What is going on at Bluebeard's castle is a court battle between the HOA's and Fairfield, partly over Fairfield's own screwups and partly over the screwups of the previous developer that Fairfield assumed when it bought the resort.  The HOA's support mediation, but Fairfield is extremely hard headed and refuses, preferring to battle it out in the courts hoping to wear down the HOA's.  This arrogance is one reason I would never touch a Fairfield t/s with a ten foot pole.




			
				timeos2 said:
			
		

> And ongoing disputes with the original developer as well as Fairfield who made at least an attempt to get things settled but has now gotten into a knock down fight with the individual owners over who pays what.
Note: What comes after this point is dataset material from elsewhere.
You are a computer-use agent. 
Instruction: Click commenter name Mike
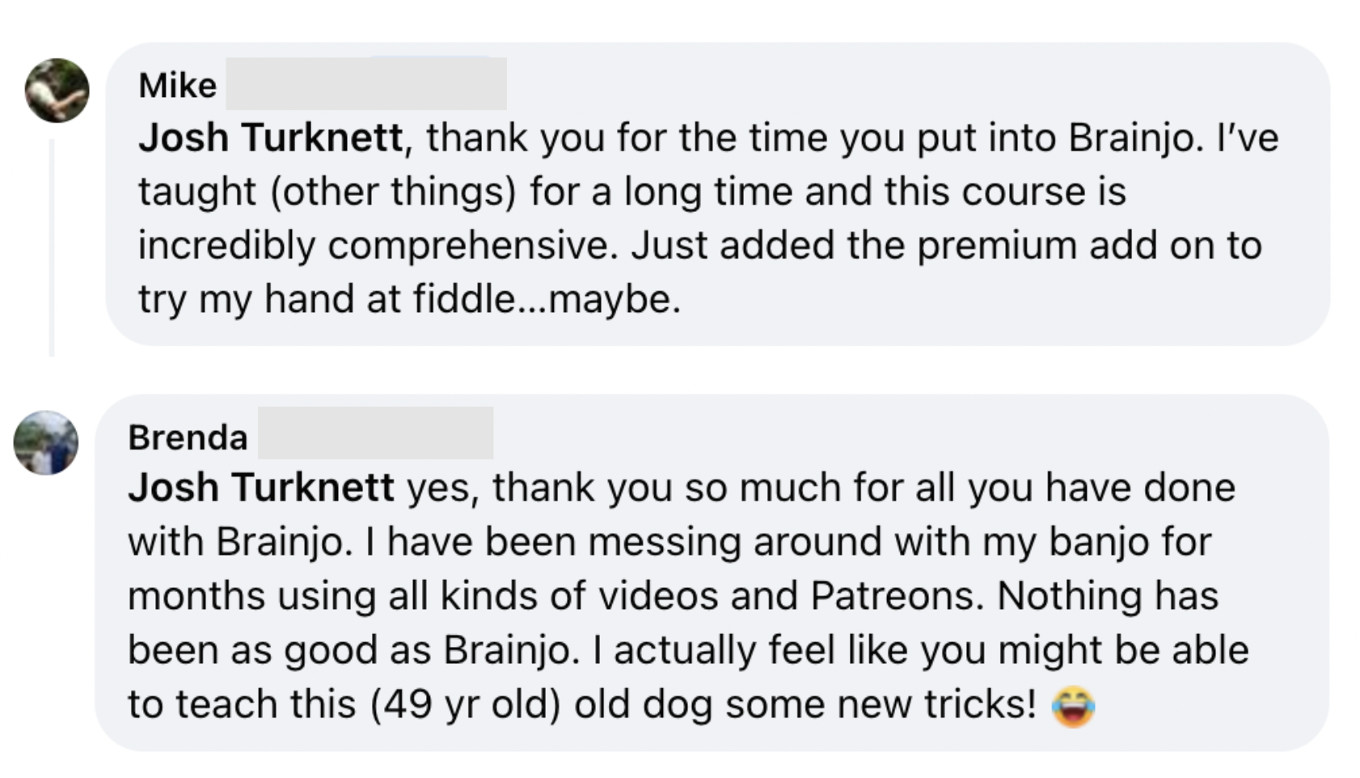point(177,85)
This is a resort to avoid even if it was a top 10 ranked place, it is not, with far too many clouds over it. Hopefully all sides will someday realize they are only hurting each other, stop all the bickering and start to turn the resort around. Until then I wouldn't touch it at any price.


----------



## timeos2 (Jun 22, 2006)

Carolinian said:
			
		

> What is going on at Bluebeard's castle is a court battle between the HOA's and Fairfield, partly over Fairfield's own screwups and partly over the screwups of the previous developer that Fairfield assumed when it bought the resort.  The HOA's support mediation, but Fairfield is extremely hard headed and refuses, preferring to battle it out in the courts hoping to wear down the HOA's.  This arrogance is one reason I would never touch a Fairfield t/s with a ten foot pole.
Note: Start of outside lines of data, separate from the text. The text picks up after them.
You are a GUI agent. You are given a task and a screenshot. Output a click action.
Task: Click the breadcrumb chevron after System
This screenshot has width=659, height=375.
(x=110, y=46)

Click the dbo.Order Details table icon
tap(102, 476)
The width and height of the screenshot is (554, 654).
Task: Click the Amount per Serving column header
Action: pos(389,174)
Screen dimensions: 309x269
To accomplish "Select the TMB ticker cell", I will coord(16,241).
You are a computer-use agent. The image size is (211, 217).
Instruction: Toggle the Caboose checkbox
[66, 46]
Steve - You paint with far too broad a brush to say avoid FF because of this fiasco. FF, the owners and the original developer have made a total nightmare out of Bluebeards but that isn't what FF is all about overall.  They have proven to be a great system to own in for us and a really good deal for buyers who utilize the bargains available at resale pricing for the Fairshare Plus system. This resort is an exception to an otherwise great system.


----------



## somerville (Jun 22, 2006)

Fairfield may be good for many people, but Bluebeard's is not the exception.  Just ask those of us in the Equivest Vacation and Travel Club.


----------



## timeos2 (Jun 22, 2006)

It would appear that FF is better at building their own resorts than buying other groups.  That is a really small part of the FF operation but that doesn't mean it isn't a problem for those owners that find themselves unexpectedly in the FF operation. But Bluebeards stands alone as a resort that has been troubled almost from day 1. Why FF even tried to step in is beyond me but they did and it's still a mess. In response to the OP this is not a property that I would consider to be a deal at any price.


----------



## banzai (Jun 22, 2006)

Wow.  Thanks for all the input.  I've recently purchased two SA weeks and so far am happy with what we've been able to do with them in the short time we've owned them.  So I wasn't really in a possition to really purchase the Bluebeard's weeks.  I was mostly trying to find out if this was something that I should not pass up.  

Thanks.


----------



## kdrew (Jun 23, 2006)

timeos2 said:
			
		

> Steve - You paint with far too broad a brush to say avoid FF because of this fiasco. FF, the owners and the original developer have made a total nightmare out of Bluebeards but that isn't what FF is all about overall.  They have proven to be a great system to own in for us and a really good deal for buyers who utilize the bargains available at resale pricing for the Fairshare Plus system. This resort is an exception to an otherwise great system.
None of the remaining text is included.